## WORK INSTRUCTIONS
Write out exactly, with both ends included, the lines that run from the line containing "This screenshot has" to the end of the entries. Pictures are not part of the answer.

## PROVIDED RECORDS
=======
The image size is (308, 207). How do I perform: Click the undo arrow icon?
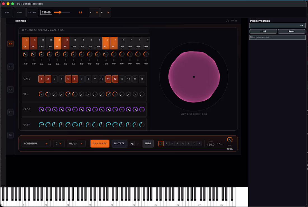tap(132, 144)
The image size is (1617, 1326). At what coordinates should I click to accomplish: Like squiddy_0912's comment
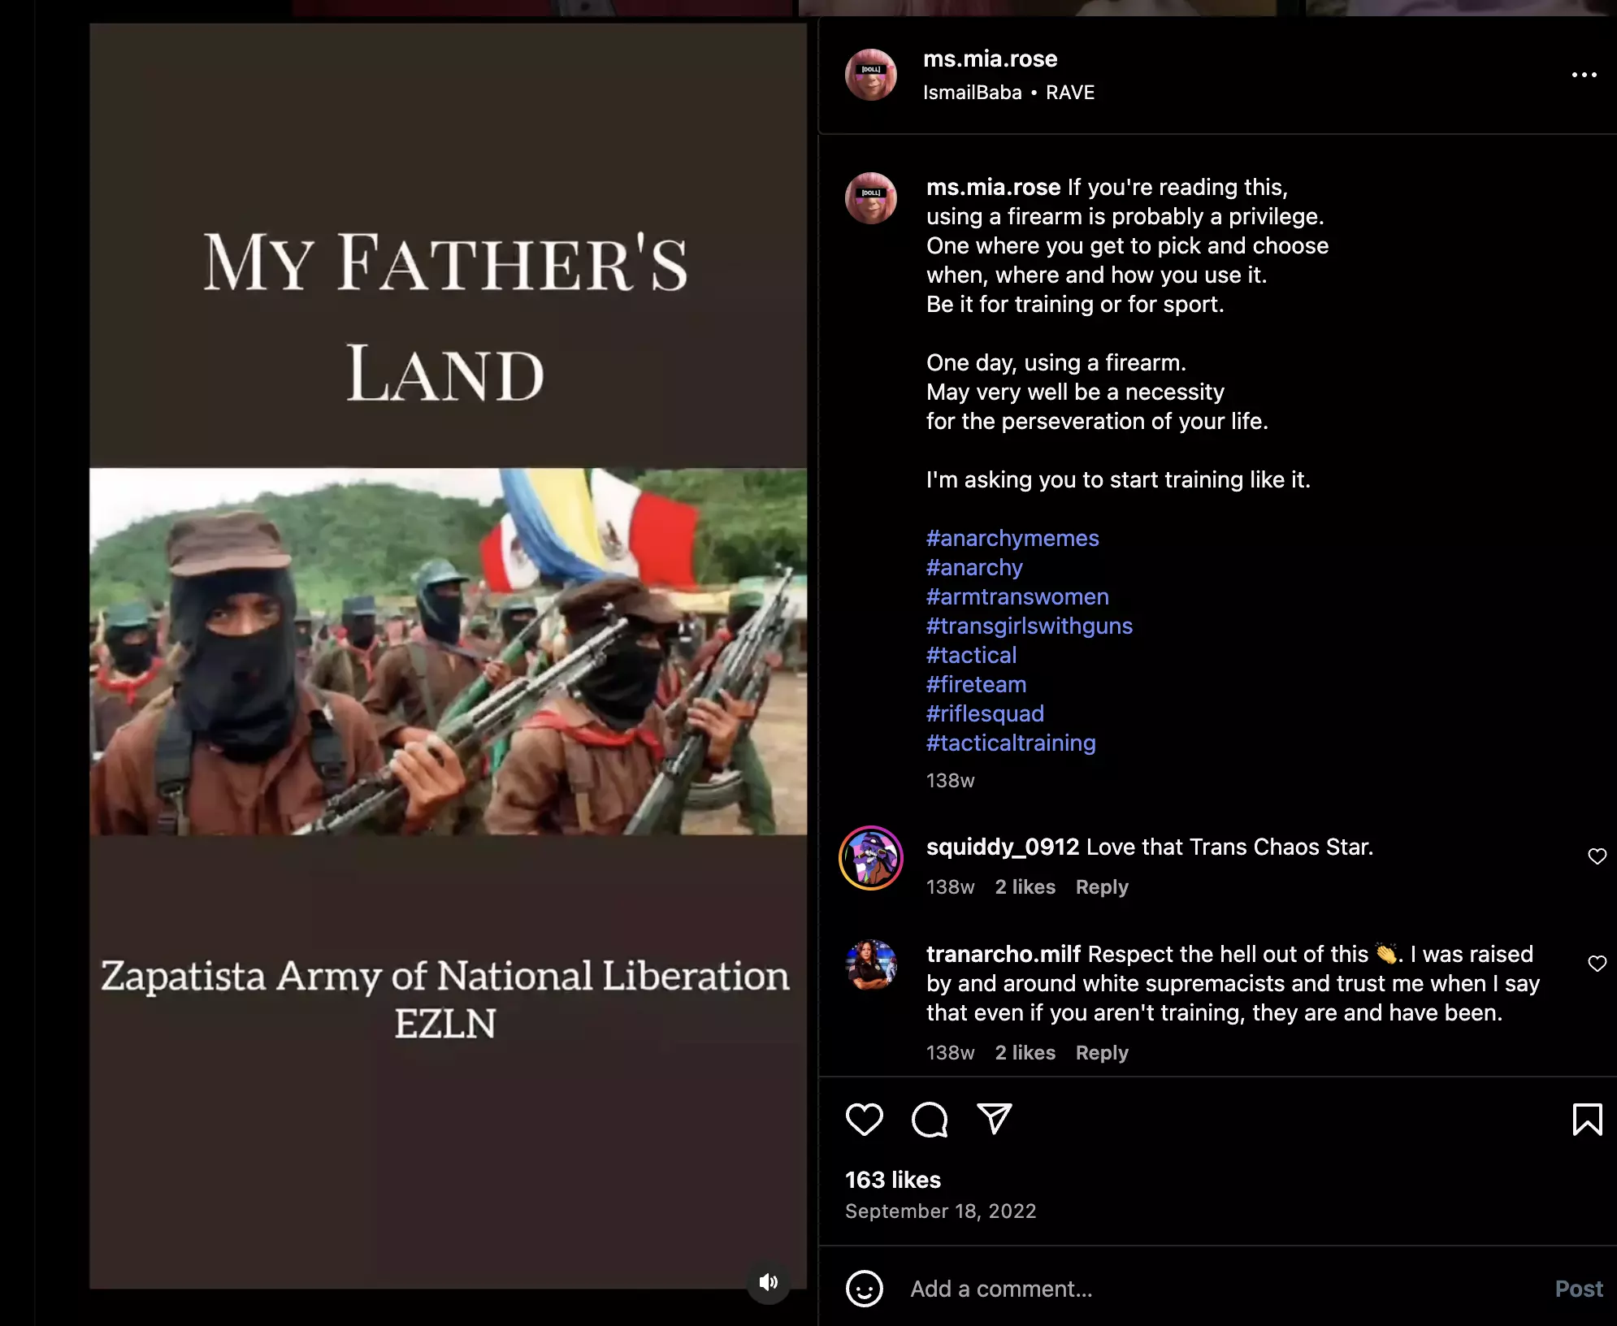1597,856
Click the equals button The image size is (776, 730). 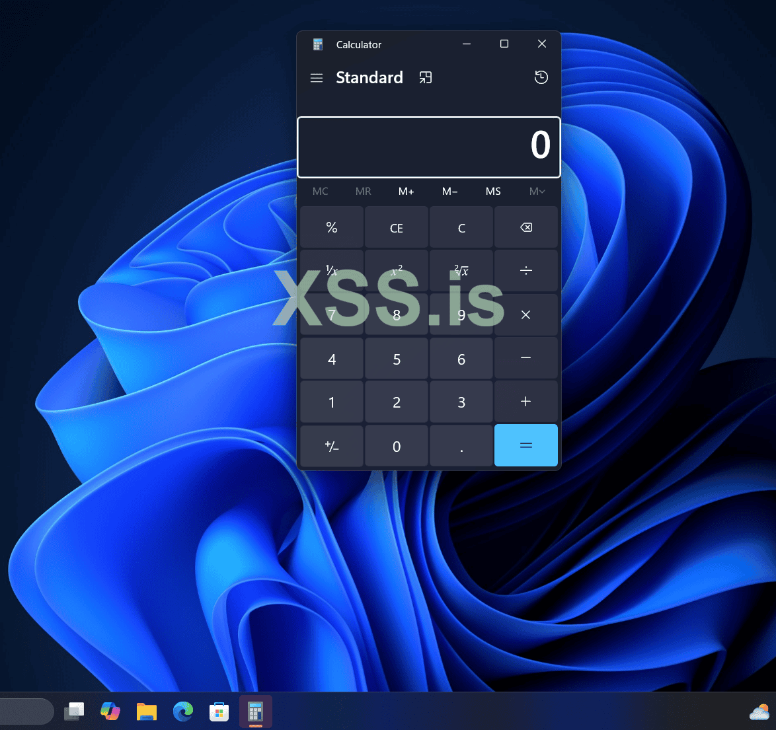coord(525,446)
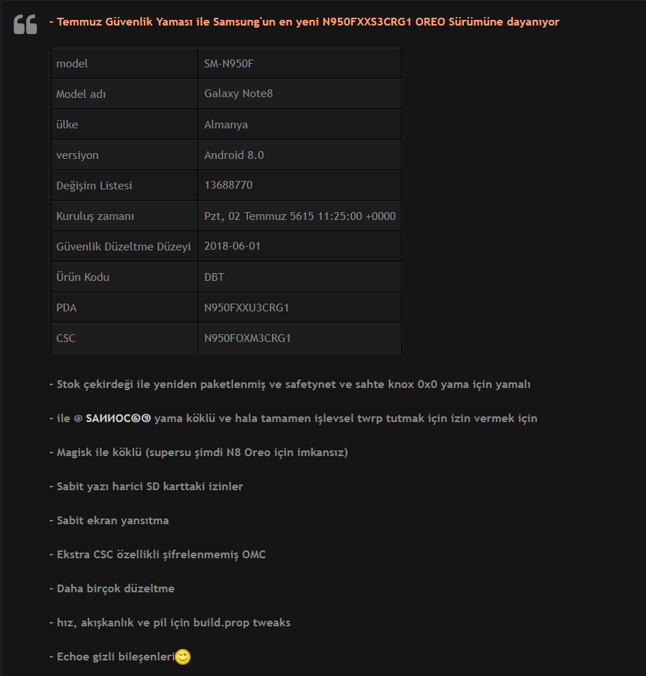
Task: Click the orange N950FXXS3CRG1 OREO heading
Action: point(305,21)
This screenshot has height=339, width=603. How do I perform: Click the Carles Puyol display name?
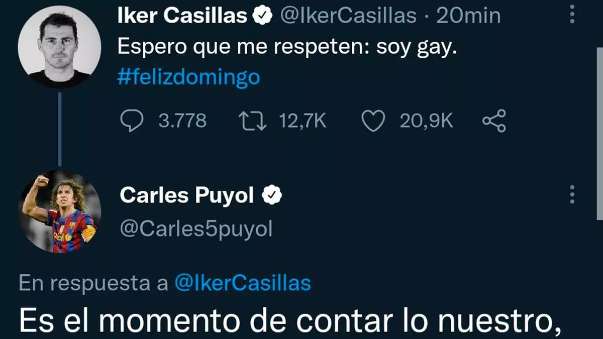tap(187, 195)
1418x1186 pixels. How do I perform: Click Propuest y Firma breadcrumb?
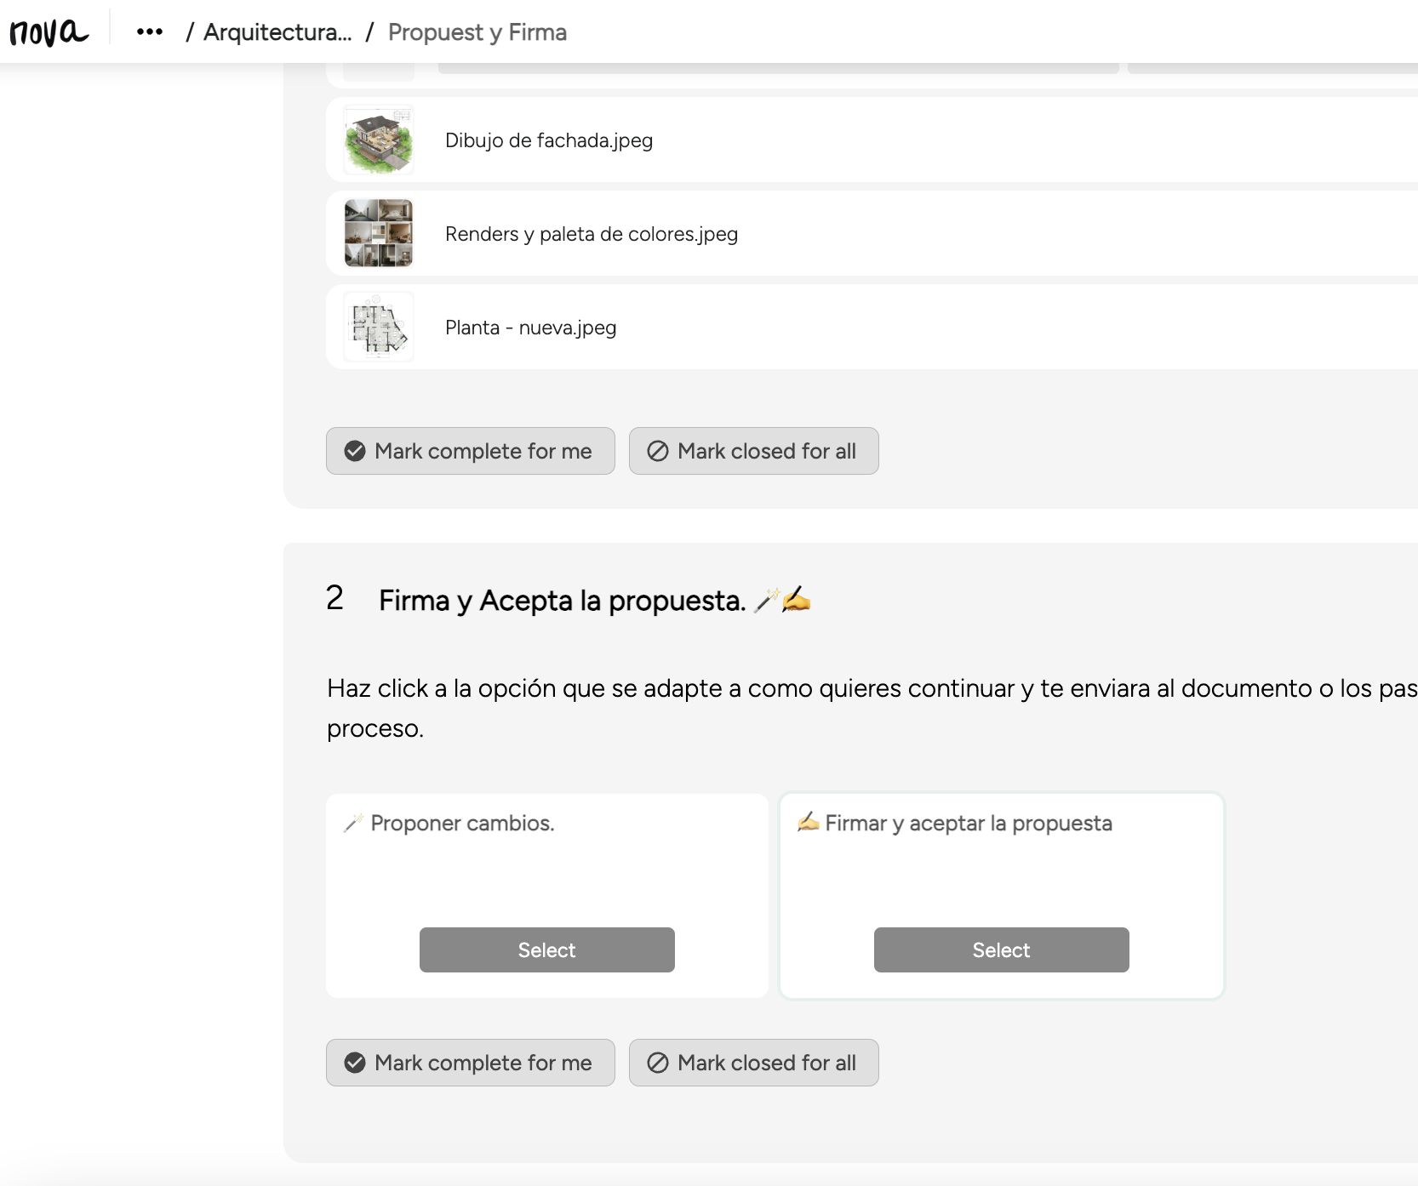[477, 32]
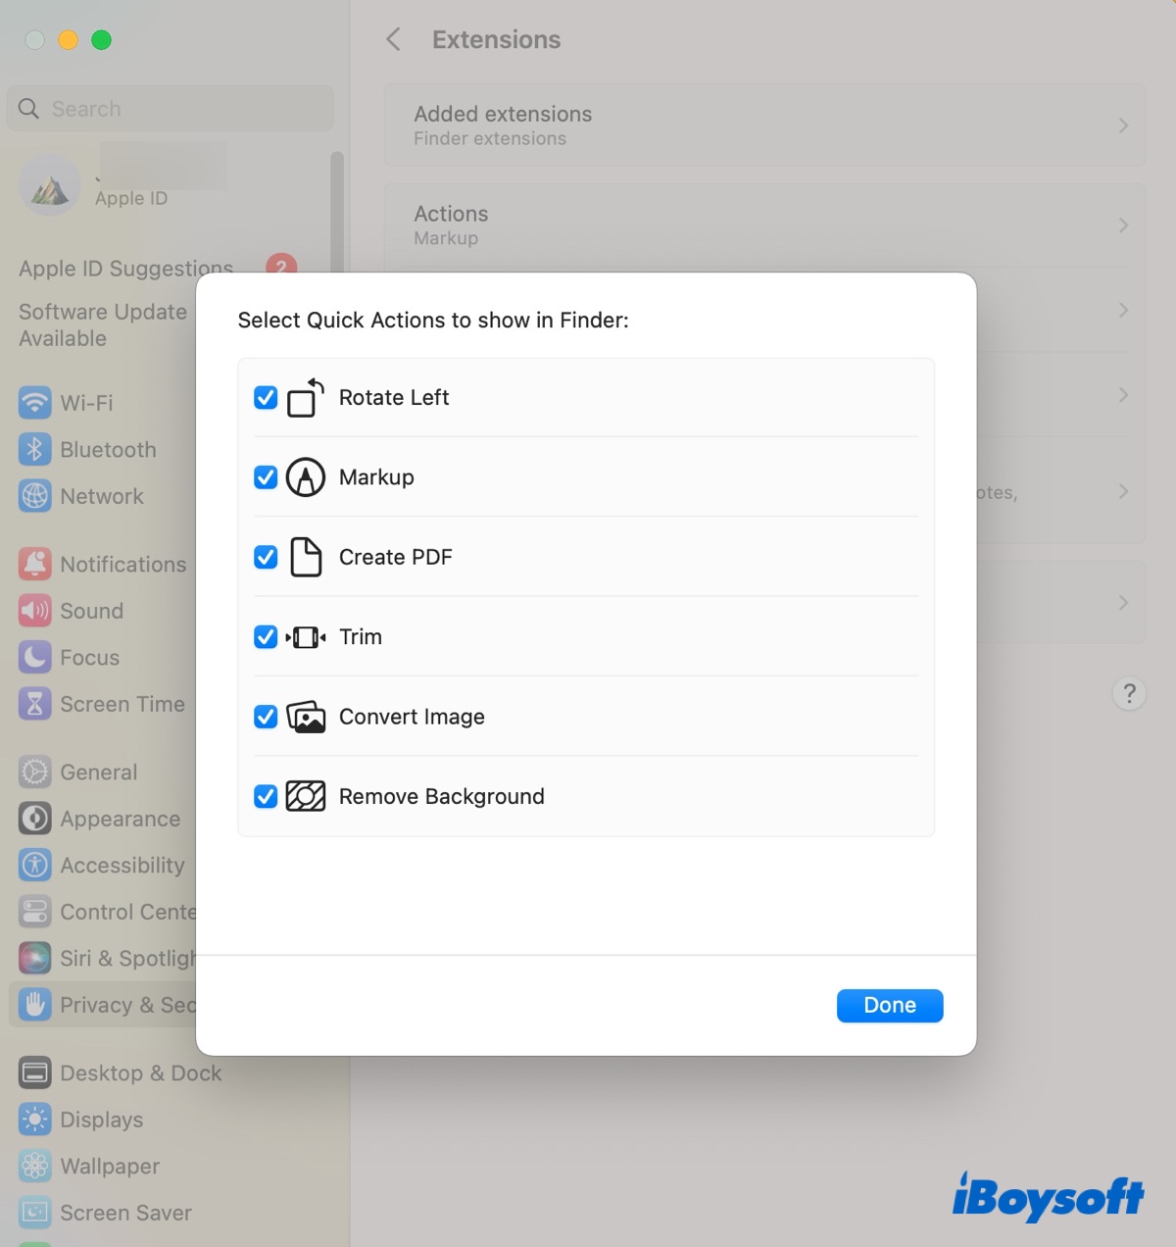Open Notifications settings
The width and height of the screenshot is (1176, 1247).
pyautogui.click(x=34, y=564)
=======
## RESULT OF THE TASK
This screenshot has height=339, width=603. How do I perform: Click the Carles Puyol display name?
tap(187, 195)
1418x1186 pixels. How do I perform: Click Propuest y Firma breadcrumb?
[477, 32]
Open Notifications settings
The width and height of the screenshot is (1176, 1247).
pyautogui.click(x=34, y=564)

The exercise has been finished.